LISTED RECORDS >>
────────────────────
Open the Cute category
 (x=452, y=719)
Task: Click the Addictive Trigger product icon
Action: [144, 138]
────────────────────
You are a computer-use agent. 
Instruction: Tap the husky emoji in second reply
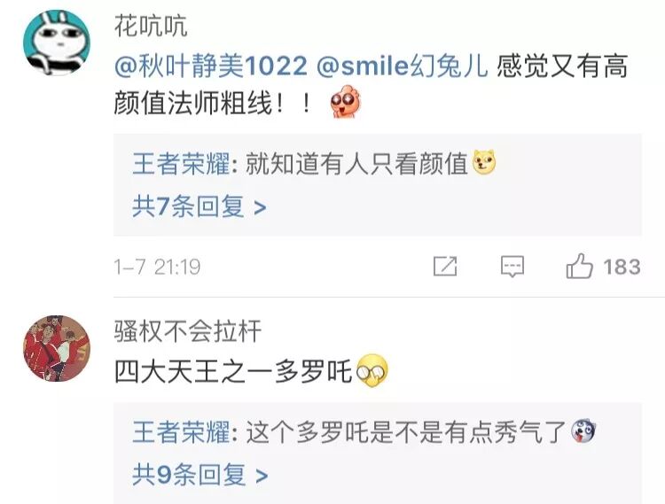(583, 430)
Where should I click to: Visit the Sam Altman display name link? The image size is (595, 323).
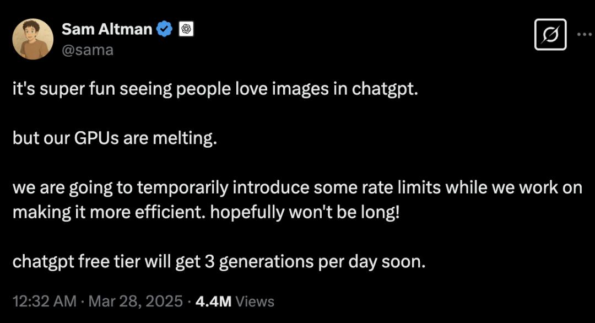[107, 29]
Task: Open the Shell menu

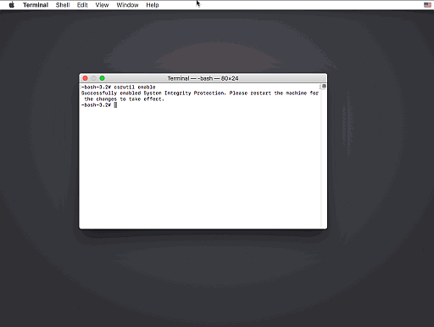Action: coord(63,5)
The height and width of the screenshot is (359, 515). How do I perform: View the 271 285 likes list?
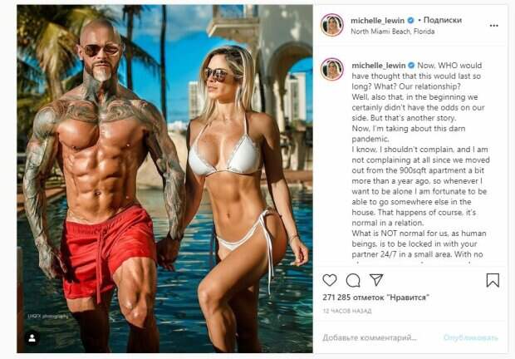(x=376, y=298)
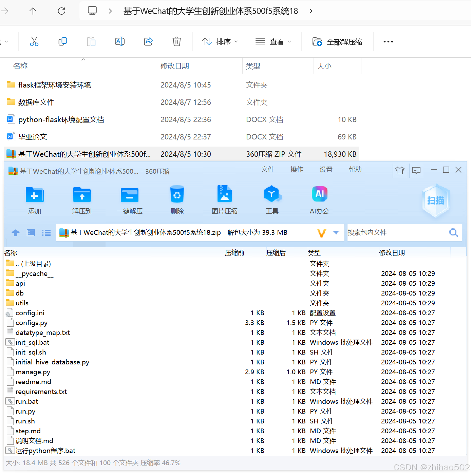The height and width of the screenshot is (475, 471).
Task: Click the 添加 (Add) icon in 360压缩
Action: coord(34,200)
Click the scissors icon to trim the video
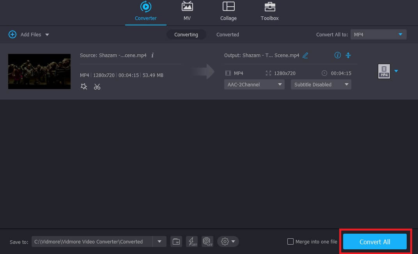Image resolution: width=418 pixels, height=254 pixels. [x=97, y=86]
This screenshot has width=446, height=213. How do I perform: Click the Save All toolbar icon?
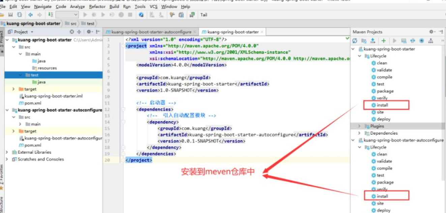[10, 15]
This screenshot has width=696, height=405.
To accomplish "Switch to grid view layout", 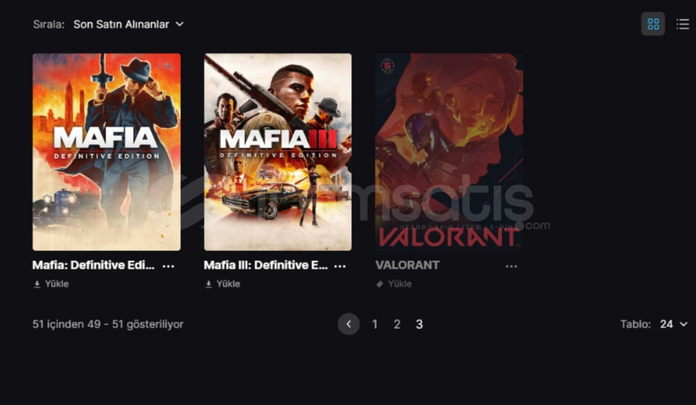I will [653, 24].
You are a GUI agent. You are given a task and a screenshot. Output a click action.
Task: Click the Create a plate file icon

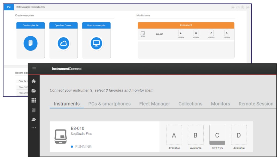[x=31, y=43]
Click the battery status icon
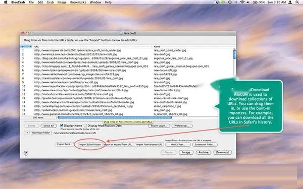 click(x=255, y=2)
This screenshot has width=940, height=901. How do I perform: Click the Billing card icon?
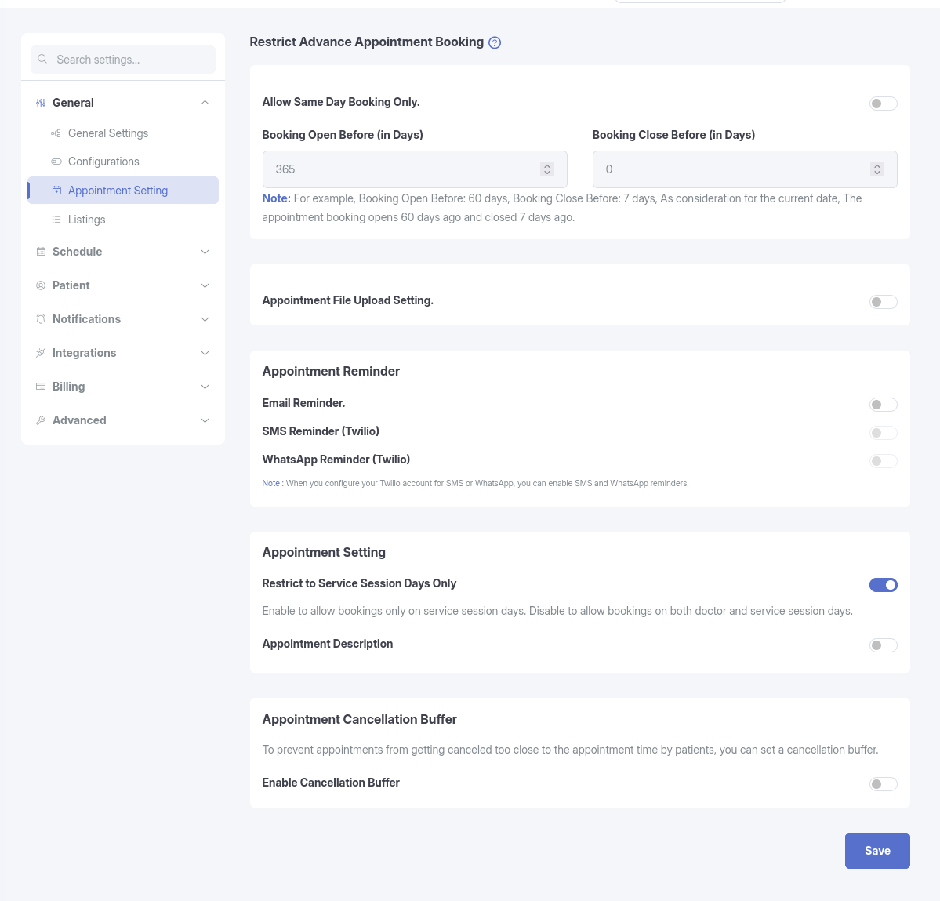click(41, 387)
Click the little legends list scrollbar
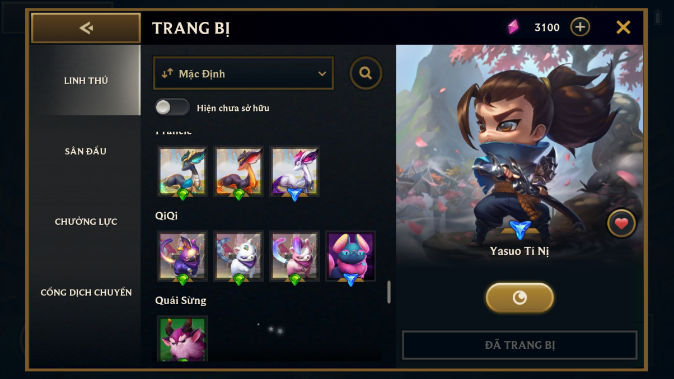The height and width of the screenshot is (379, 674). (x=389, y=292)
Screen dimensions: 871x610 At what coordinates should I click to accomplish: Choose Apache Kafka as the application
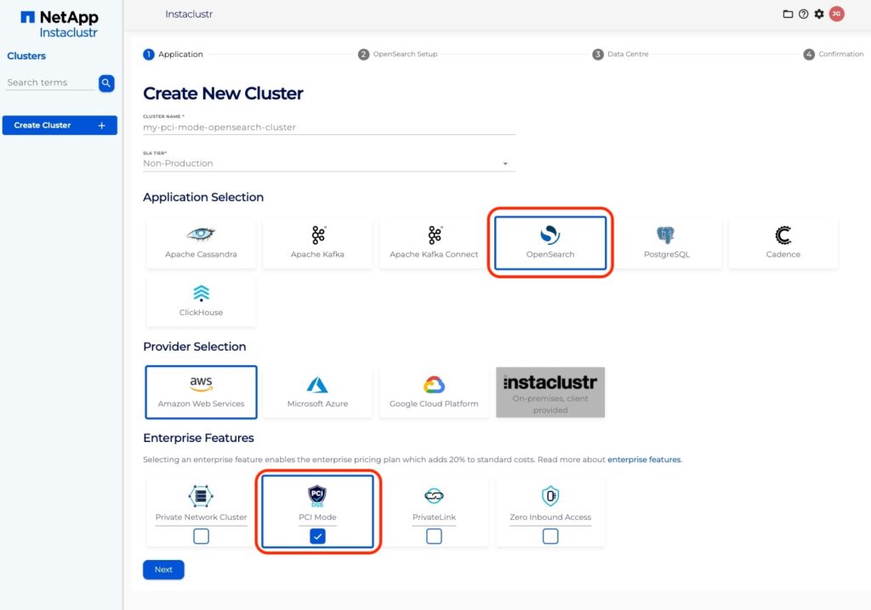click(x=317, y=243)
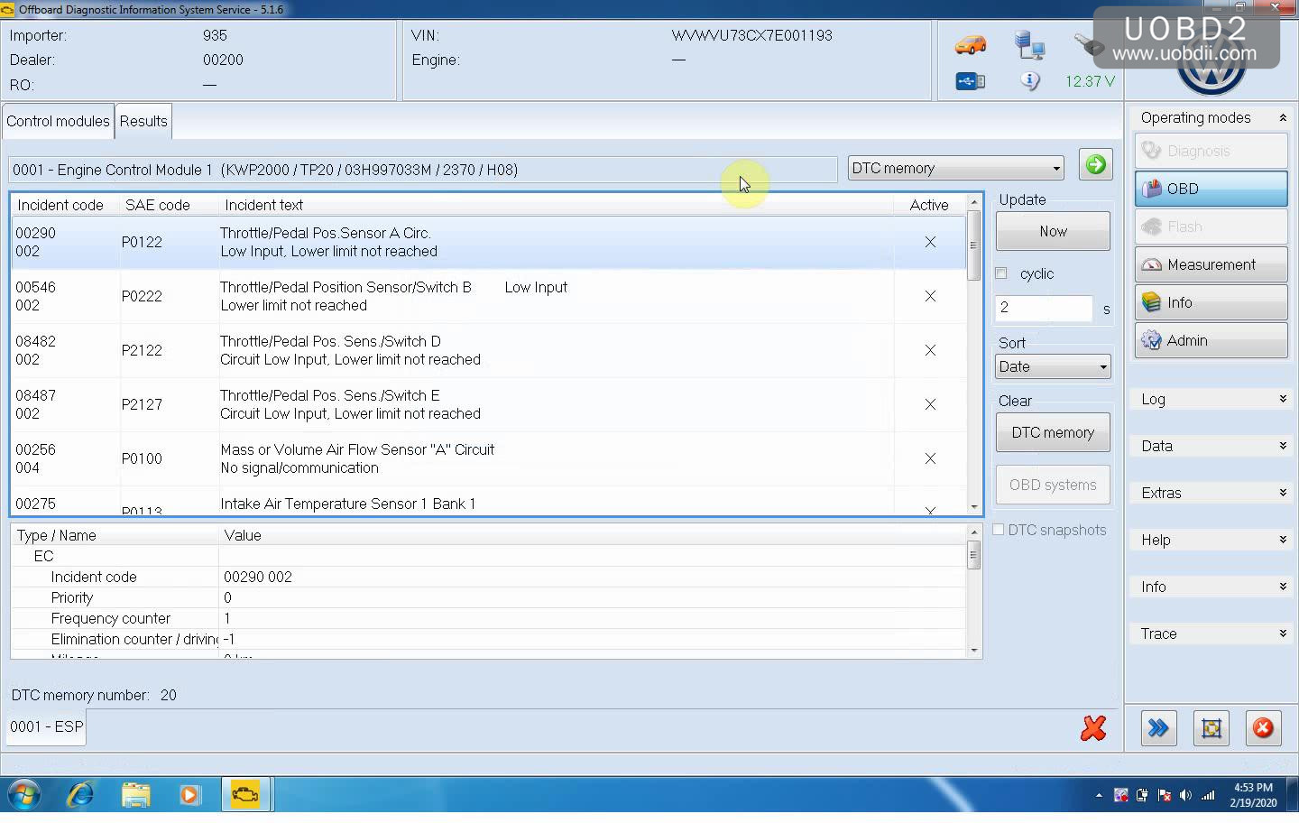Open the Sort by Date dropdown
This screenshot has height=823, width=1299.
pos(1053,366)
────────────────────
WHAT IS REQUIRED >>
Find and copy each line above holding "agent".

PROBLEM SOLUTION >>
You are a computer-use agent. 
You are a GUI agent. You are given a task and a screenshot. Output a click action.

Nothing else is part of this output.